The problem is the solution-economics and politics- not that simple As an increase in interest rates to reduce inflation: there is a The cost of keeping inflation low, And we are often too fast to apply the brakes on the recovering economy.
“We only talk about inflation when inflation is high, and we don’t talk about inflation when it is low,” said Jonathan Kirshner, Professor of Political Science at Boston College, studies the politics of inflation. But he emphasized that no matter how high or low inflation is, inflation-oriented policies will ultimately pick out winners and losers in the economy. “Even if inflation is at a very low level, it is impossible to get rid of the political influence of inflation policy,” Kirshner added.
In addition, some policies aimed at tackling inflation—especially when the inflation rate is high—have already had a devastating effect. For example, the policies formulated by the Carter administration eventually eliminated inflation in the 1980s.First, the country Into a deep recession, Millions of workers lost their jobs.Dissatisfied building contractors and construction workers even mail Two by four chunks The Board of Governors of the Federal Reserve claims that wood is no longer needed because no one buys a house anymore. The political influence of inflation has not stopped because of Carter. Even with inflation under control, Reagan saw his approval rating drop.

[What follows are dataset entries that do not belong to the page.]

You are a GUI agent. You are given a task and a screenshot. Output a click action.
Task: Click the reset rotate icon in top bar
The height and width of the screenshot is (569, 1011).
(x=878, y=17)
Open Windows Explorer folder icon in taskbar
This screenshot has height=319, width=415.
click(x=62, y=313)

but Recent episodes, Such as that Slow recovery from the Great Recession, And further questioned the advantages of taking a super hard-line approach to inflation. Kirshner pointed out that the double-dip recession of the 1930s was caused by fighting the inflation monster too quickly.Of course, inflation hasn’t approached the runaway levels of the 1970s, but we may Course correction is too fast, Just like we did in the 1930s and 2010s.
Considering that most of the other economic indicators of “stagflation” in the country in the 1970s did not exist, this may pose a big problem.In fact, the U.S. economy has back to normal According to multiple measures: unemployment Is falling rapidly ——Although the workers continue resign Collective-retail spending increases, households Saved more Higher than expected in the non-pandemic world (although there is some evidence that These savings are falling).
All of this means that Biden is trapped between rocks and hard places. He must address very real concerns about the overheating of the economy, while also being careful not to overreact to prices that may stabilize as things return to normal. At the same time, as long as the Democratic Party is in office, about half of the countries will evaluate the economy relatively critically, which complicates Biden’s approach. What is good for the economy in the long run may be bad for his political and electoral issues in the near term, and vice versa.
“People like me think that, at least in the short to medium term, you have to let this wave of inflation pass through the economy,” Kirshner said. “Is that good politics? I suspect it is terrible politics. But you choose from an unpleasant choice menu, especially in the current political environment, any unpleasant choices you make Will be vilified by the opposition.”